YOUR TASKS =>
(A) Using the carriage-horse text below, decide whether each statement agrees with it. Answer yes or no for each, and quote the words of the text that decide it.
(i) The City Council is expected to vote on the ban in July.
(ii) To head the environmental review, the mayor appointed a long-time environmental scientist.
(iii) The single prototype electric car meant for Central Park cost less than $100,000.
(B) Translate this sentence from the carriage-horse text below into Spanish: "The City Council has scheduled hearings on the proposed ban in June, and is expected to vote on the ban in July."
(C) List every material the carriage-horse text below names as needed to build the electric cars.

TEXT =>
- - -
Every single human being who loves any or all of these things has a personal stake in the outcome of the struggle of the New York Carriage Trade to survive in New York.
It is a horrifying thing when we have to fight our own government to save the environment, that is the new chapter in the agonizing and profoundly unjust assault on the New York Carriage Horses, the people who live and work with them, and the environment of New York’s Central Park, the crown jewel of the city’s history and one of the world’s great examples of preservation, urban design and civic vision.
The mayor of New York has asked the City Council to ban the carriage trade and send the horses out of New York City. He says carriage work for horses is immoral and seeks to replace them with expensive and very large vintage electric cars, which he claims will be better for the environment than horses. In fact, the coalition of animal rights organizations seeking to ban the horses have claimed that the horses damage the environment because they slow traffic when they walk through the streets – this, they say, adds to global warming, and because they drop manure on the roads in Central Park.
The City Council has scheduled hearings on the proposed ban in June, and is expected to vote on the ban in July. The fate of the ban proposal is uncertain, the carriage trade lobbyists feel the ban would fail if the vote was today, but the mayor and his aides are intensely lobbying for their ban, and the uncertainty and fear that has hung over the carriage trade for many years is likely to continue.
As required by law, the mayor has appointed an environmental review study of the proposed ban – what would the environmental impact be if the horses were taken from the park? He shocked and enraged the carriage trade and many City Council members by appointing a long-time animal rights activist – one with close business ties to the millionaire who has been lobbying for the ban for years, to head the commission.
Of all the curious twists and turns of the carriage horse controversy, none is stranger than this idea that banning the horses and removing them from the city is somehow good for the environment. There is nothing more natural than animals living and working with people, it is seminal part of the history of the earth and of human life. Animals have enriched human lives since the beginning of recorded time, if you look at the faces of the children who see the carriage horses for the first time, you can see that they still do.
I know of no legitimate environmentalist who believes that vintage electric cars – the one meant for Central Park cost more than $500,000 for a single prototype – is more eco-friendly than a horse. The cars will have engines that generate heat and will require a substantial amount of steel, rubber, vinyl and other materials to build.
The horses do drop some manure, but the carriage trade has, for years, employed people to clean it up and remove it from the park. The horses have been dropping manure for 150 years with no record of having harmed anyone, the many thousands of motorized pedicabs, cars, trucks and other vehicles pouring through the park each day spew tons of carbon and fumes into the air. It defies any idea about common sense to claim the cars are more eco-friendly than the big draft horses.
Then there is the environmental history and vision of the park. Frederick Law Olmstead, the designer of the park, wrote that he designed the park so that people of all classes and incomes could see the carriage horses streaming through the park on paths and bridges he specifically designed for them.
Thomas Kinney, “an associate professor of history at Bluefield College in Virginia – wrote a book about the horse-drawn carriage trade. He told the Wall Street Journal that “Central Park was created as a venue for the carriages … It was a chance for people living in crowded urban areas to go for a drive in the country without leaving New York.'”
- - -
PROVIDED MATERIAL =>
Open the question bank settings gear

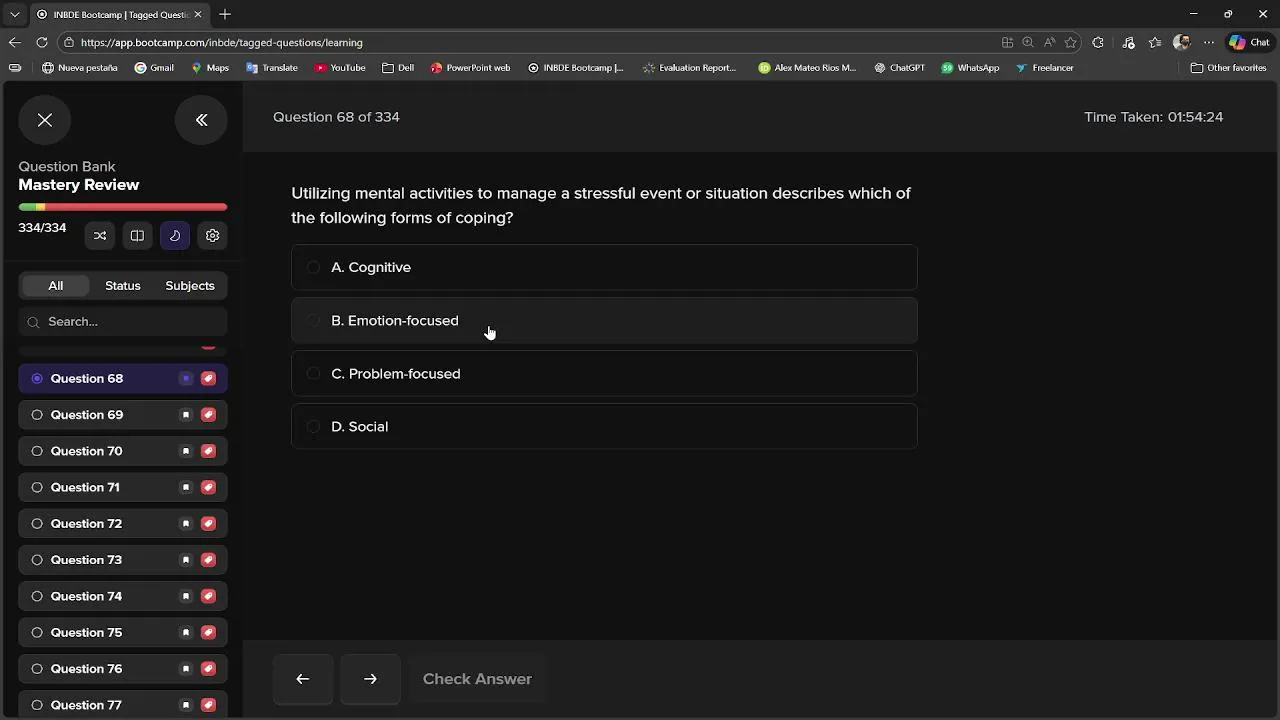pos(212,236)
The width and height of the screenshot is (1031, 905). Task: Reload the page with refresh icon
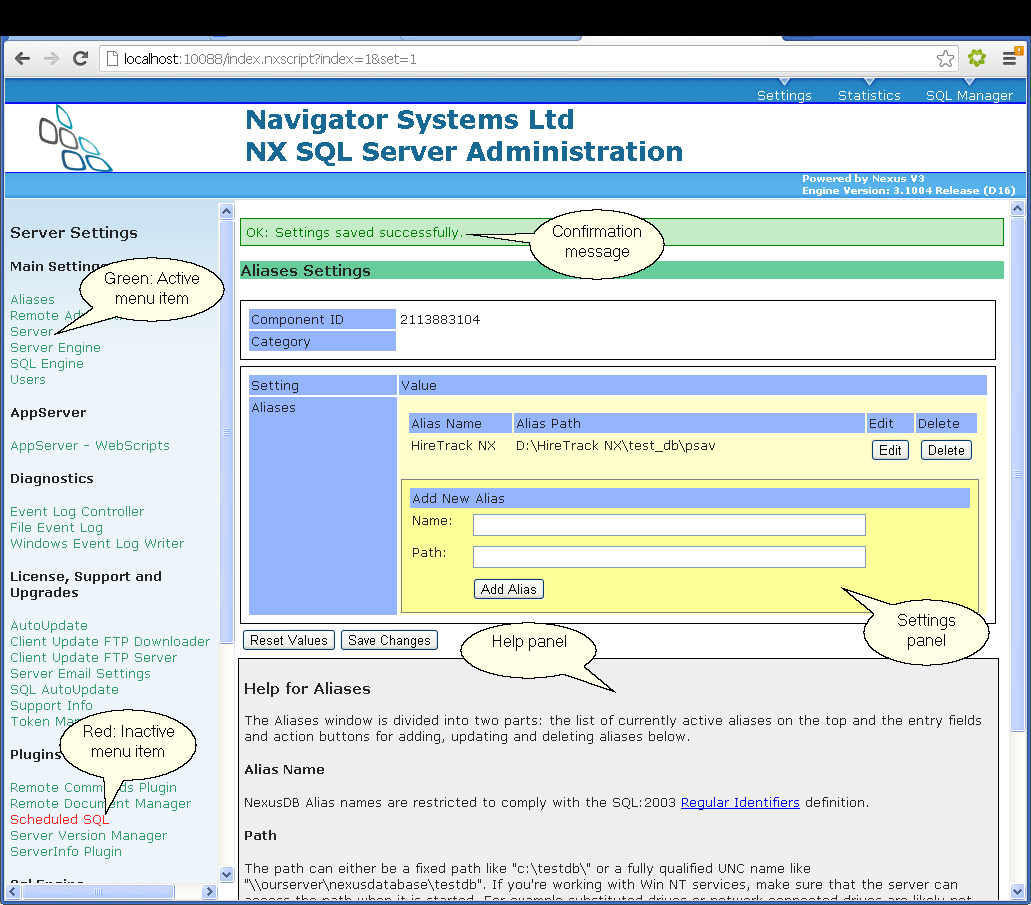(x=81, y=59)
- - -
FINAL RESULTS =>
(A)
(i) Yes: "is expected to vote on the ban in July"
(ii) No: "by appointing a long-time animal rights activist"
(iii) No: "cost more than $500,000 for a single prototype"

(B) El Concejo Municipal ha programado audiencias sobre la prohibición propuesta en junio, y se espera que vote sobre la prohibición en julio.

(C) Steel, rubber, vinyl